New Economic Perspectives has the third installment, Real Fiscal Responsibility 3; Carter: Inflation and Health Care, of its series. I’ll just excerpt one quote that addresses my complaint about the second installment.
Cost-push inflation cannot be eliminated without killing the economy if one relies on increased taxes, reduced Government spending and high interest rates, which is the deficit hawk prescription. All that will and did do is to move toward macroeconomic and microeconomic austerity. The way cost-push inflation has to be fixed is through bringing alternative sources of supply, wage and price controls, and rationing online.
I guess I had outsized expectations for this explanation. The comment I posted, slightly edited, is shown below.
Thank you for saying what Carter should have done to rein in Cost Push Inflation.
The explanation was not as overwhelmingly irrefutable as I had hoped. Perhaps that was a bit much to expect.
Wage and price controls had been tried by Nixon and Ford as my faulty memory tells me. It did not work for them. You alluded to the enforcement by a Carter staff that was only 10% the size of what Nixon had. So how come it didn’t work for Nixon either? Admittedly the size of the staff doesn’t guarantee success of a poorly conceived program.
Rationing of gasoline happened almost automatically with the long gas lines, alternate day purchasing, and more. Of course, I don’t remember any rationing of other pertroleum based products.
Of course, in WWII there were many more far-reaching and effective programs to hold down inflation. I even have now come to understand how selling war bonds was not a way of financing the war, but was a way of controlling inflation.

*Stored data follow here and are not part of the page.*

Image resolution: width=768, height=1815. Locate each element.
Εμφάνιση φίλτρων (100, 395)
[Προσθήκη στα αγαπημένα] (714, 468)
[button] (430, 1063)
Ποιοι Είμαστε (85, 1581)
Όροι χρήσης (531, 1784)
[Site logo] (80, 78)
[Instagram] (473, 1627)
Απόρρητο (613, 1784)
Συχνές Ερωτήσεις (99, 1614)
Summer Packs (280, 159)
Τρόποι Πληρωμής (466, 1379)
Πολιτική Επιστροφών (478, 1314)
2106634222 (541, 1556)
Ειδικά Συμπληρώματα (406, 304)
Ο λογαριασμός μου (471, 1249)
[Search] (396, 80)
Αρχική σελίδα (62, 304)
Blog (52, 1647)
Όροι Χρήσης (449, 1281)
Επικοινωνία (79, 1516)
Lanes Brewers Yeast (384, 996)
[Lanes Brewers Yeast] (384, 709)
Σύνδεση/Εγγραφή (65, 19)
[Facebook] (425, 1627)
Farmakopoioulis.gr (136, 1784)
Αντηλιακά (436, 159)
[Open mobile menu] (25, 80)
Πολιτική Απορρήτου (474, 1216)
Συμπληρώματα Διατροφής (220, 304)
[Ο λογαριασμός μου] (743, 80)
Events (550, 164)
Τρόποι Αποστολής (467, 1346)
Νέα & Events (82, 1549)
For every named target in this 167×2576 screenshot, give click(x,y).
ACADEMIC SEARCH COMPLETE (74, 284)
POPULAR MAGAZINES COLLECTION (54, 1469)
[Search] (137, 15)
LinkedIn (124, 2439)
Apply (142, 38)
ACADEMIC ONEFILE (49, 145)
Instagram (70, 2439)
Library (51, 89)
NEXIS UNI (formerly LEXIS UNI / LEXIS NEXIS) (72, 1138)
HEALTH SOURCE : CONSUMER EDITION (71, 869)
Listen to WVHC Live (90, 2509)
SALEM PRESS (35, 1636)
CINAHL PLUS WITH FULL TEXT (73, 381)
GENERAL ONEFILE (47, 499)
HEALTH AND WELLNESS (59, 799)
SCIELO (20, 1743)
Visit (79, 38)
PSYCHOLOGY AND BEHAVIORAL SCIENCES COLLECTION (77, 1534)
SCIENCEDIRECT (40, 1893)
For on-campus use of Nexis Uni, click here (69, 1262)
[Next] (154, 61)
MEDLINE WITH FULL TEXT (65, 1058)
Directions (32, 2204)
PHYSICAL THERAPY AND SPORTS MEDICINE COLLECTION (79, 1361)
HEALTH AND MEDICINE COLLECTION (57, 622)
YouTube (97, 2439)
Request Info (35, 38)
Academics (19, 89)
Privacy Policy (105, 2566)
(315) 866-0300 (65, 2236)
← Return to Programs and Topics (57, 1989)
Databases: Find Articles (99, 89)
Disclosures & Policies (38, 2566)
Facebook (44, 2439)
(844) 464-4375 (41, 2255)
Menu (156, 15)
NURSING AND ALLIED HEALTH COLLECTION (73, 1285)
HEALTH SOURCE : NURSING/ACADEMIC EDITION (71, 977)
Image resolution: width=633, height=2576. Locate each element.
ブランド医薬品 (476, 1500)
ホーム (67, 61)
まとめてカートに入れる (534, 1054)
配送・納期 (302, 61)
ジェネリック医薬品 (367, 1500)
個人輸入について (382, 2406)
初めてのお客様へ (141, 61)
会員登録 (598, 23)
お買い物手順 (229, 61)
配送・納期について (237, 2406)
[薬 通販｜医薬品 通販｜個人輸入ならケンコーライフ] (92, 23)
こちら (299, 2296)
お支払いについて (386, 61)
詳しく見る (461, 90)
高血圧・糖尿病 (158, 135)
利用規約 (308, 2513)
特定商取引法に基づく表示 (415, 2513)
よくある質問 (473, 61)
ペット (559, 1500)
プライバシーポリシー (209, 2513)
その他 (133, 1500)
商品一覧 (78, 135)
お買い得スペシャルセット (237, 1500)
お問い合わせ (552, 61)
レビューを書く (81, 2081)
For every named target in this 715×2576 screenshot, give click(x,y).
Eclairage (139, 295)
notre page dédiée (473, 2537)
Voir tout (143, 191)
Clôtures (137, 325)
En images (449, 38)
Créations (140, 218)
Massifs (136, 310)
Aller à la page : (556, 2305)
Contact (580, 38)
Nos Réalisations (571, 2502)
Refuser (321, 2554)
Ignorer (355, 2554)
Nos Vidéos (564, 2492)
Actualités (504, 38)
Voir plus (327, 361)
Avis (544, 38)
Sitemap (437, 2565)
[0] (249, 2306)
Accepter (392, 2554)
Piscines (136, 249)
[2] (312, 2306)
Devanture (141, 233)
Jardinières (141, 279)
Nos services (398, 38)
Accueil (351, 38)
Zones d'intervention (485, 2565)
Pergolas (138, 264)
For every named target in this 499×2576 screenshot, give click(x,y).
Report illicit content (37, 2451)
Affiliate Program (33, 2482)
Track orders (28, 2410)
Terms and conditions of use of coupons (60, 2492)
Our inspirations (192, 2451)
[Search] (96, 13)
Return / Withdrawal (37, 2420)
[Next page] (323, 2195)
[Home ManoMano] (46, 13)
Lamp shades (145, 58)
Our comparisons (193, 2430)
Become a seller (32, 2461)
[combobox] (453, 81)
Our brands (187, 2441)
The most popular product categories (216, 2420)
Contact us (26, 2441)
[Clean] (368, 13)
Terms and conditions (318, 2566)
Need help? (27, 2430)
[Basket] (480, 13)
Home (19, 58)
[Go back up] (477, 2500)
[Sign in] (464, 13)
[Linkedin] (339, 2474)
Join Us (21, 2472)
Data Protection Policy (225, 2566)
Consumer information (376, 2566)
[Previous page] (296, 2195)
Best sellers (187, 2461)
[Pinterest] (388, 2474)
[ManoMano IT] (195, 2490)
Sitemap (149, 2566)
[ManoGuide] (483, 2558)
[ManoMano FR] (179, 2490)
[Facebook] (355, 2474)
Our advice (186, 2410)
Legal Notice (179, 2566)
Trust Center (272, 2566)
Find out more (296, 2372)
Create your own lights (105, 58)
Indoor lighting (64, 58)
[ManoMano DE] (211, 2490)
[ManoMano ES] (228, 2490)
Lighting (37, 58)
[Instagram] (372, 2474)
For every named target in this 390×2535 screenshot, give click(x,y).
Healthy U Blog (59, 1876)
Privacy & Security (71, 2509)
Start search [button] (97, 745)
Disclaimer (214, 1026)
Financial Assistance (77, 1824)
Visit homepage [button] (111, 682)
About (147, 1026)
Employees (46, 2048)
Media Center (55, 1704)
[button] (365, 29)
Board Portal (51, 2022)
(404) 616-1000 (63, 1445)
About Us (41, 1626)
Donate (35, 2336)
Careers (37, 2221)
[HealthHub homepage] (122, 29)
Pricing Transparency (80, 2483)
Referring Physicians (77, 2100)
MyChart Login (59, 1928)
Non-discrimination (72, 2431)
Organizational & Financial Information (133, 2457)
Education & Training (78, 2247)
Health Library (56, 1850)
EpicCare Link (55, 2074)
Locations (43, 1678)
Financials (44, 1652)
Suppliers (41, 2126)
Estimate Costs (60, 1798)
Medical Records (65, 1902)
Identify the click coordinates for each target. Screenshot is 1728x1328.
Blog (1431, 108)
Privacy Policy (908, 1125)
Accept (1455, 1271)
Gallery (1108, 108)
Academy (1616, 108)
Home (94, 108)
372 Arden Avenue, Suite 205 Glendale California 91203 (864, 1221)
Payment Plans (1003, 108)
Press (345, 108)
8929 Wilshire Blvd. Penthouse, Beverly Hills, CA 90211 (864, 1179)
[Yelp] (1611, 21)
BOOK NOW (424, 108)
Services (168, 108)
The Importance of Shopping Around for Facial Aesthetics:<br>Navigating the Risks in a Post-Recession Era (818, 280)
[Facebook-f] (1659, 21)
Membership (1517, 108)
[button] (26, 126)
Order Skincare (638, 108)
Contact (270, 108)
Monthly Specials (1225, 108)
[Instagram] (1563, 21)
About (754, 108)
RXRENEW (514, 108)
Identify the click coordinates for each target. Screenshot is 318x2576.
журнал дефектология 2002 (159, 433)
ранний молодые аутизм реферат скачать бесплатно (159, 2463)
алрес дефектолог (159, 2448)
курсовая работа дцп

As for Reagan’s solution to the problem. I always attributed it to the near depression he caused. This cut the demand for oil so much that it broke OPEC’s ability to control the prices. That was a very effective way of ending cost push inflation, although at the price of great pain to a lot of people. So, despite talk of supply side economics that was supposed to increase supply without the need to have increasing prices, it was actually demand side economics that worked – cut the demand for oil so prices would stop rising. I have not done any research on the myriad factors that could have been responsible for the end to inflation, so I could very well be wrong in my story, no matter how plausible it might sound to me.